I've had a few people ask what I eat now, so I thought I'd post once a week or so what a typical day looks like for me.

So here is my menu for today, November 12th, 2012

Coffee with 1 equal and 1 tbsp of fat free half & half
1/2 cup of Kashi Go Lean Original cereal with just enough milk to wet it (probably a couple tbsp's)

Morning Snack: 
1 cup skim milk
1 scoop BodyFortress Super Whey Isolate

Jack Links Matador Beef Jerky - 2 3/4 oz (I was running errands and needed something I could eat on the go that would give me a lot of protein)

Afternoon Snack: 
FullBites Bold Cheddar snacks - 1 package

1/3 cup Spaghetti sauce with ground chicken added to it.
2 oz of cooked Ronzoni Healthy Harvest whole grain spaghetti
2 slices of cucumber
1 tbsp of chopped tomato
1 string cheese

Evening Snack:
1 cup skim milk

Calories: 1085
Fat: 23
Carbs: 119
Protein: 106
Fiber: 17

As of today I am down 77lbs, 38.5 inches overall.

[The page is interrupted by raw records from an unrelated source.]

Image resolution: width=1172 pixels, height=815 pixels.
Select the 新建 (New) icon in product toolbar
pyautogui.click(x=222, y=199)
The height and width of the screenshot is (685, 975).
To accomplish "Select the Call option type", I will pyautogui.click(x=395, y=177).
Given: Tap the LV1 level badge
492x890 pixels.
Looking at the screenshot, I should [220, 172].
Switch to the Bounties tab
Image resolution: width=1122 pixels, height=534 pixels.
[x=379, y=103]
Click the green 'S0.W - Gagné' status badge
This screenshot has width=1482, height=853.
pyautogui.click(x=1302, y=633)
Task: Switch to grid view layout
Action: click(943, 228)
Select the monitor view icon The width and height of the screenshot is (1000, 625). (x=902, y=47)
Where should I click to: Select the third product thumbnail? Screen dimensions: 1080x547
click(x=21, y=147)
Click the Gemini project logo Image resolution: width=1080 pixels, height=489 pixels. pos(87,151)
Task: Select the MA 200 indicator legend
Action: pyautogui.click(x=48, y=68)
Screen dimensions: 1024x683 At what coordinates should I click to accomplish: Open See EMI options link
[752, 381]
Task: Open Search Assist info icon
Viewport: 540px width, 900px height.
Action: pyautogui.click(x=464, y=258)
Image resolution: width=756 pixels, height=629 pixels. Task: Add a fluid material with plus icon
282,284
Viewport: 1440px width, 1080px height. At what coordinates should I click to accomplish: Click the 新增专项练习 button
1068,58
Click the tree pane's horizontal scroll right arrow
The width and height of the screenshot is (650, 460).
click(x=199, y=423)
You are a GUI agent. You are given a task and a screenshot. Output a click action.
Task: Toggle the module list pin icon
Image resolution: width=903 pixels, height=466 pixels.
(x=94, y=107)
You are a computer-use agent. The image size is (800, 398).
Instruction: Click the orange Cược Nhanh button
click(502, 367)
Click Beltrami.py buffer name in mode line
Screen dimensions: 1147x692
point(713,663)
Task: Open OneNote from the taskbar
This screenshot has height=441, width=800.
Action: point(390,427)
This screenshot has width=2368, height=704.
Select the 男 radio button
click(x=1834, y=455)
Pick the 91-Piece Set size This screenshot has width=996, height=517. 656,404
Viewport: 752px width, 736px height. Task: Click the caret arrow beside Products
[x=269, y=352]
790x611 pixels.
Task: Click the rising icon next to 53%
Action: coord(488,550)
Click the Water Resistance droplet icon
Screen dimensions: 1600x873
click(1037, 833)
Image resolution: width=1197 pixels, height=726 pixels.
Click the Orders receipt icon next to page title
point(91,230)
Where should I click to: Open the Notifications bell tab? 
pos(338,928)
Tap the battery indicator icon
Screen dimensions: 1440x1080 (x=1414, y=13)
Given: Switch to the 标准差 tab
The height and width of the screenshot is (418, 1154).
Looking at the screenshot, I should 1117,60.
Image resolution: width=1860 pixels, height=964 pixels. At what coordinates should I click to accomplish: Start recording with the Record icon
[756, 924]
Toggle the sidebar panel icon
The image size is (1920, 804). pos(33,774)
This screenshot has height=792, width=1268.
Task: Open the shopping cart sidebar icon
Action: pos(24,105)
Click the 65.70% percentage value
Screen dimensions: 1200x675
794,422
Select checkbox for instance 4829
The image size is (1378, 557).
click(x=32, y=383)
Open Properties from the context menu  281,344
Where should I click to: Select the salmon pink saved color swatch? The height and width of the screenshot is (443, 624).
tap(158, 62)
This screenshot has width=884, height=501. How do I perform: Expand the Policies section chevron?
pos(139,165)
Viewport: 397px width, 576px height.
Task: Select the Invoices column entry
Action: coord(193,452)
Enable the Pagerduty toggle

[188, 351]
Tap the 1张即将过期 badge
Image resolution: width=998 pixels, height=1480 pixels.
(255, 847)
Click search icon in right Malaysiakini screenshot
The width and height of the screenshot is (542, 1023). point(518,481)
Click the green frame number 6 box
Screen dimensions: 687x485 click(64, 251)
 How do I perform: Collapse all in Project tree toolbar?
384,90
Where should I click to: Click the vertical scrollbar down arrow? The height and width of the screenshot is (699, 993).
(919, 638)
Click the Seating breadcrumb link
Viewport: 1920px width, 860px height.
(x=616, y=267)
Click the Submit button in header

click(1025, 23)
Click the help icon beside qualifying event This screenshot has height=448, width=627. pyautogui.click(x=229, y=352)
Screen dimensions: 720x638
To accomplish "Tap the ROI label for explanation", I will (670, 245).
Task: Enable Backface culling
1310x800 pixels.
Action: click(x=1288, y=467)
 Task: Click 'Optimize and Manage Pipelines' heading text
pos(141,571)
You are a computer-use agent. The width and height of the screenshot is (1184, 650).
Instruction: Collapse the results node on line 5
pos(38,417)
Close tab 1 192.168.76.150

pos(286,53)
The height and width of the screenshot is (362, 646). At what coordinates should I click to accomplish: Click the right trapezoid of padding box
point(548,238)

Remember, I do not drink with my meals - nothing half hour before or half hour after. I keep a 16oz container filled all the time with water or some sort of sugar free beverage. I try to get at least 4 of those in per day. Right now the focus is on protein above anything else - so the calories, carbs, fat, etc. aren't as much a concern as the protein is at this stage.

Here is another picture I shared on Facebook the other day:

I've lost another 5lbs since this picture was taken!